Avant 1965, une femme mariée ne valait guère mieux qu’un mineur. Elle ne pouvait ni travailler, ni ouvrir un compte sans l’accord de son mari. Le 13 juillet 1965, l’État recule enfin : les femmes arrachent leur autonomie, après plus d’un siècle de soumission légale.
Un siècle de tutelle : quand la loi décidait pour les femmes
Pendant plus de 160 ans, une femme mariée était considérée comme une mineure juridique. Le Code Napoléon de 1804 instaurait un régime patriarcal strict : la femme devait obéissance à son mari et ne pouvait ni signer un chèque, ni ouvrir un compte bancaire sans son autorisation. Une véritable tutelle, qui s’est perpétuée jusque dans les années 1960. Si quelques avancées ont été obtenues — comme l’ouverture d’un livret d’épargne en 1881, le droit de disposer de son salaire en 1907, ou la levée de l’incapacité juridique en 1938 — toutes restaient fragiles face à l’arbitraire conjugal.
L’administration, les banques et la société maintenaient les femmes dans un statut d’infériorité. En clair : elles pouvaient gagner leur vie, mais ne pouvaient pas en disposer librement. Même au sortir de la guerre, malgré la création des « comptes ménagers » et un timide accès au chéquier, la femme restait subordonnée à son époux, notamment pour exercer une activité professionnelle.
Pompidou, de Gaulle et les urnes : une loi électorale et historique
En 1965, la France entre dans une nouvelle ère : pour la première fois, le président est élu au suffrage universel direct. Le général de Gaulle, soucieux de séduire l’électorat féminin, fait voter une réforme capitale du régime matrimonial. Portée par le garde des Sceaux Jean Foyer et adoptée dans un contexte politique dominé par la droite, cette loi du 13 juillet 1965 bouleverse l’ordre établi : les femmes peuvent désormais travailler, ouvrir un compte bancaire, signer un bail ou acheter un bien sans l’autorisation de leur mari.
Cette décision résonne comme un séisme dans les foyers français. Elle entérine l’autonomie juridique des femmes mariées et les place, enfin, sur un pied d’égalité avec les hommes. Le choix du régime de la communauté réduite aux acquêts comme régime matrimonial par défaut ancre aussi dans la loi une vision plus égalitaire du couple. En d’autres termes, ce que chacun gagne ou acquiert durant le mariage est géré à parts égales.

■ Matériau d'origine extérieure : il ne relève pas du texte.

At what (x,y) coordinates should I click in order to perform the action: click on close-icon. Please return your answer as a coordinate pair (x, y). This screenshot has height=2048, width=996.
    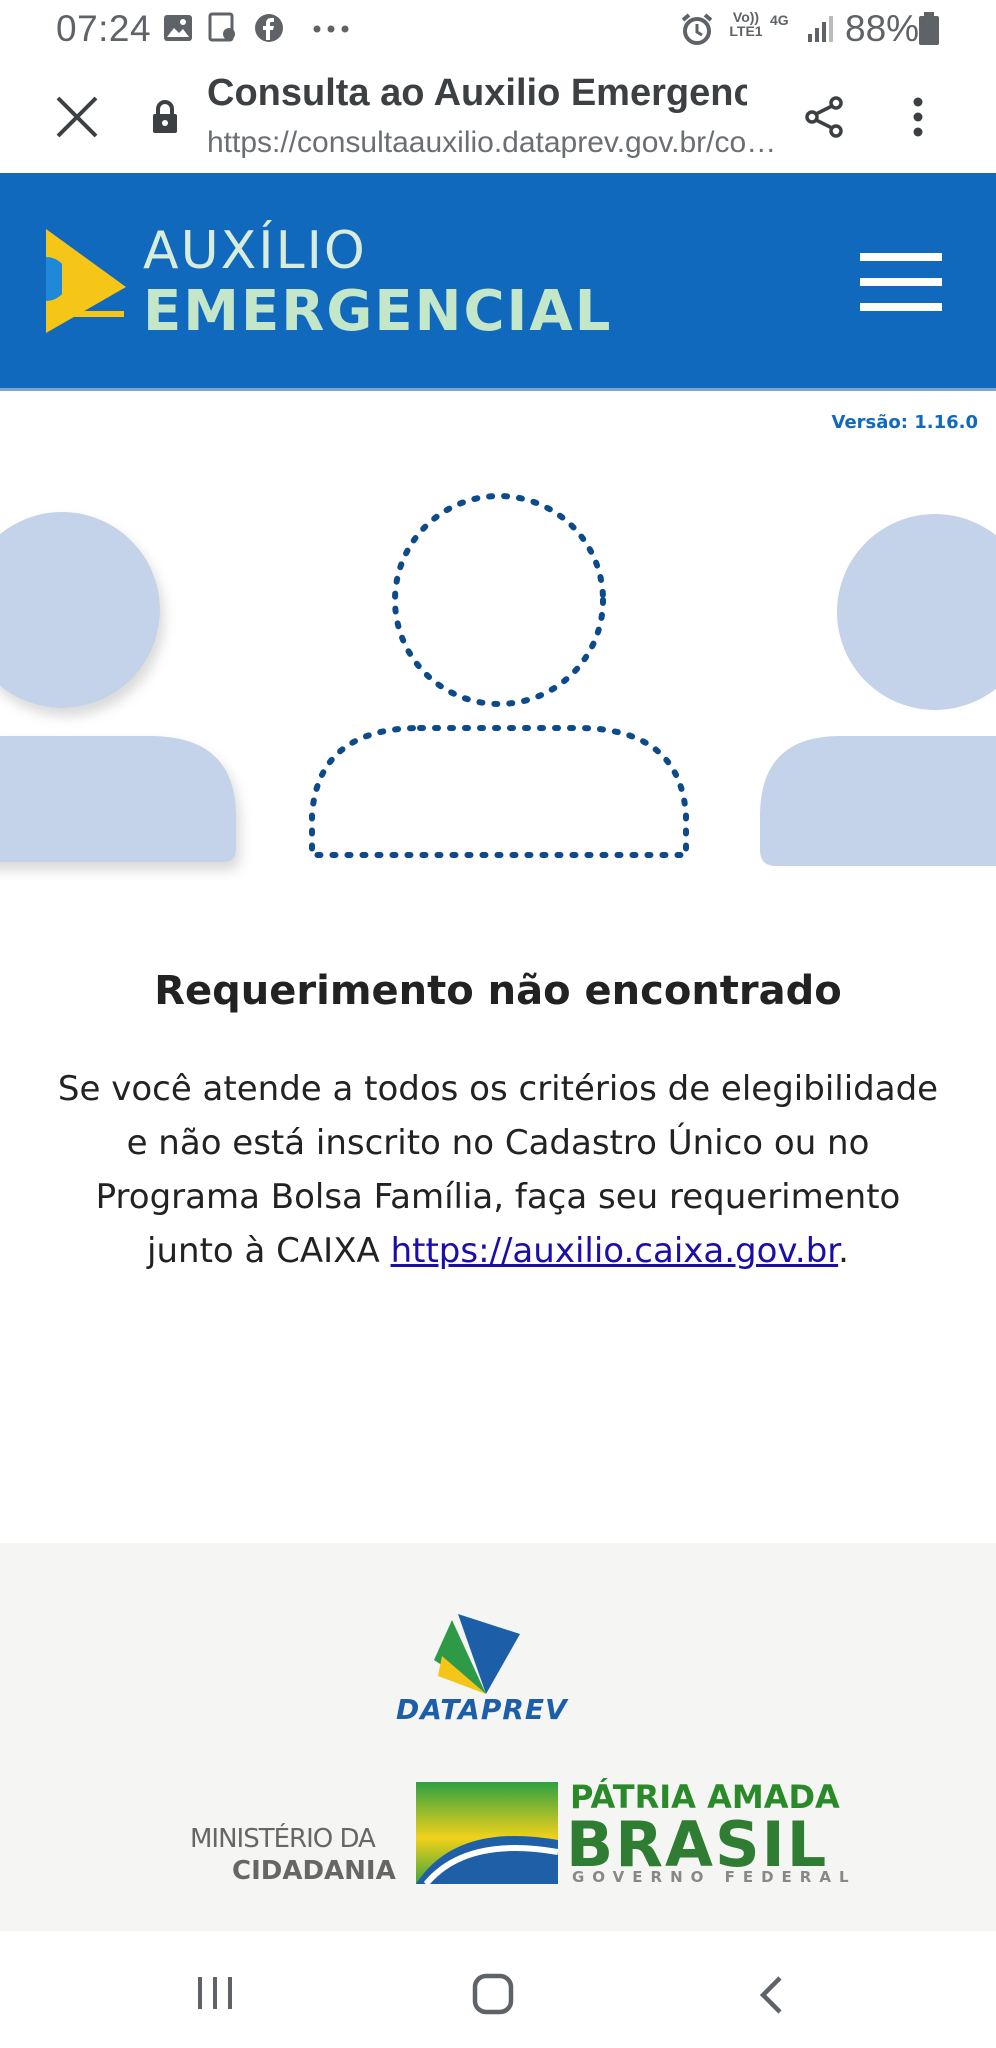
    Looking at the image, I should click on (77, 117).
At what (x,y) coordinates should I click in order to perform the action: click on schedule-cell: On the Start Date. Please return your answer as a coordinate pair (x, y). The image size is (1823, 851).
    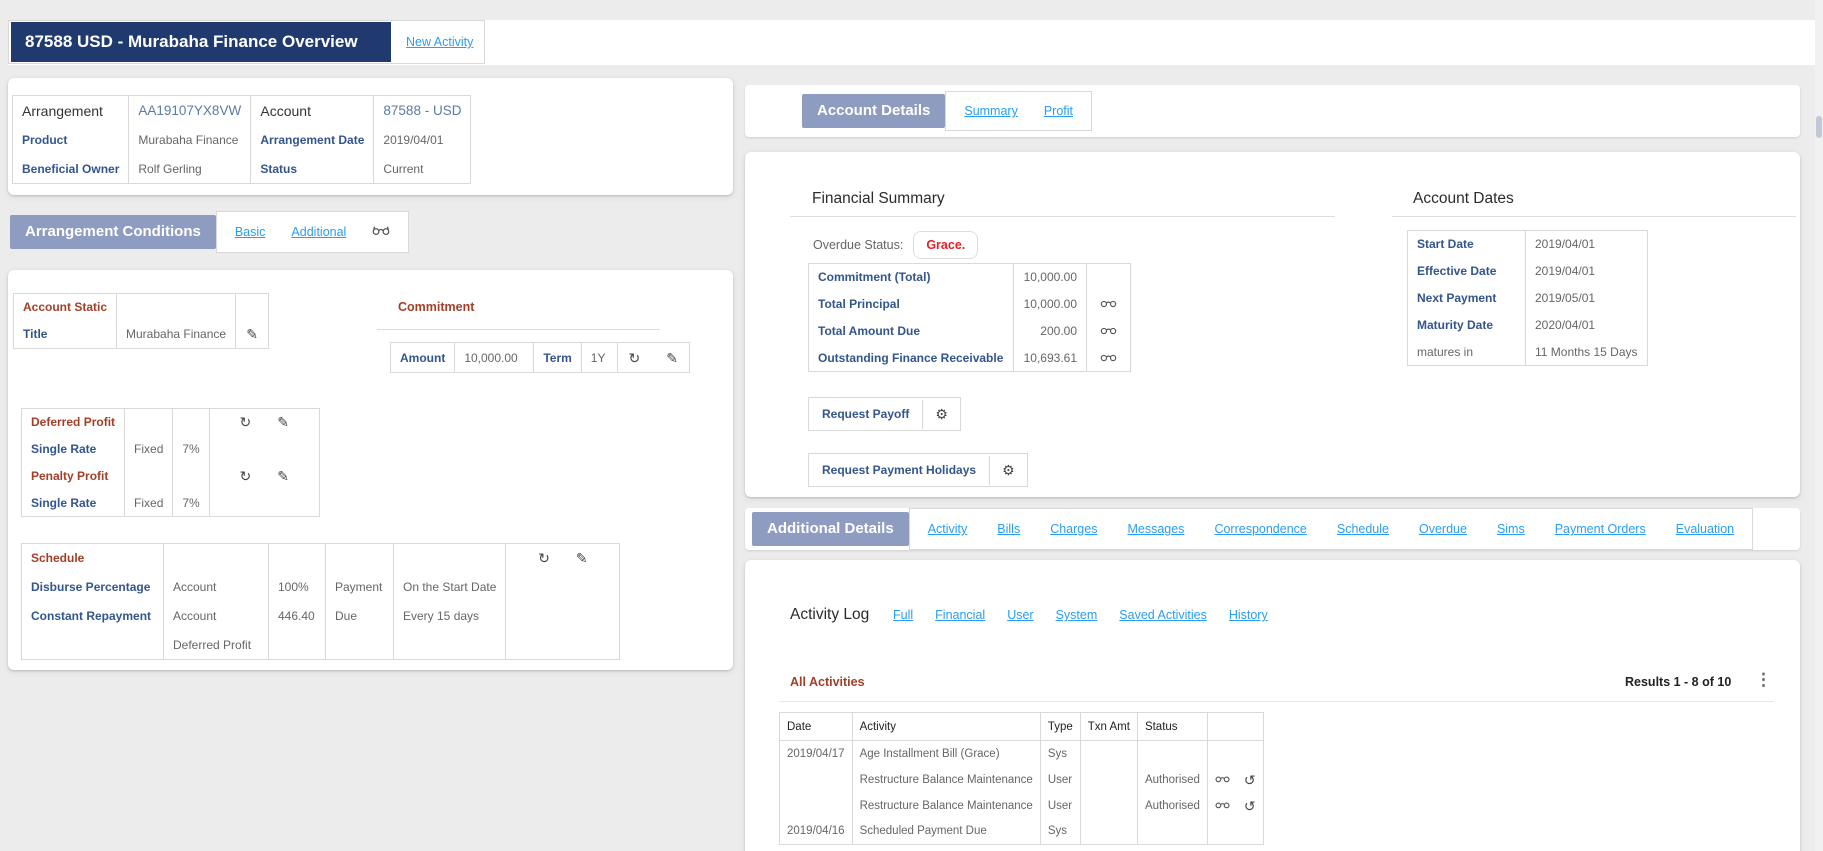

Une étape cruciale vers l’émancipation totale des femmes
La loi du 13 juillet 1965 est bien plus qu’une simple réforme technique : elle constitue le pilier fondateur de l’indépendance économique des femmes en France. Elle marque le début d’une accélération législative qui mènera à la fin de la notion de chef de famille en 1970, puis à la légalisation du divorce par consentement mutuel en 1975.
Portée par un mouvement féministe naissant, cette dynamique va transformer radicalement les rapports entre hommes et femmes dans la société française. Le travail féminin, devenu plus massif, s’impose comme une évidence. L’idée qu’une femme puisse dépendre financièrement de son mari devient, peu à peu, socialement obsolète. En brisant la tutelle maritale, cette loi rend possible la conquête de tous les autres droits : contraception, avortement, égalité salariale…
Mais si l’émancipation bancaire commence en 1965, le combat pour l’égalité réelle se poursuit encore aujourd’hui. Les écarts de salaire, les inégalités dans la charge mentale ou encore les violences économiques au sein des couples rappellent que le patriarcat ne s’est pas effondré du jour au lendemain. La date du 13 juillet reste pourtant un jalon fondamental dans l’histoire de la libération féminine en France.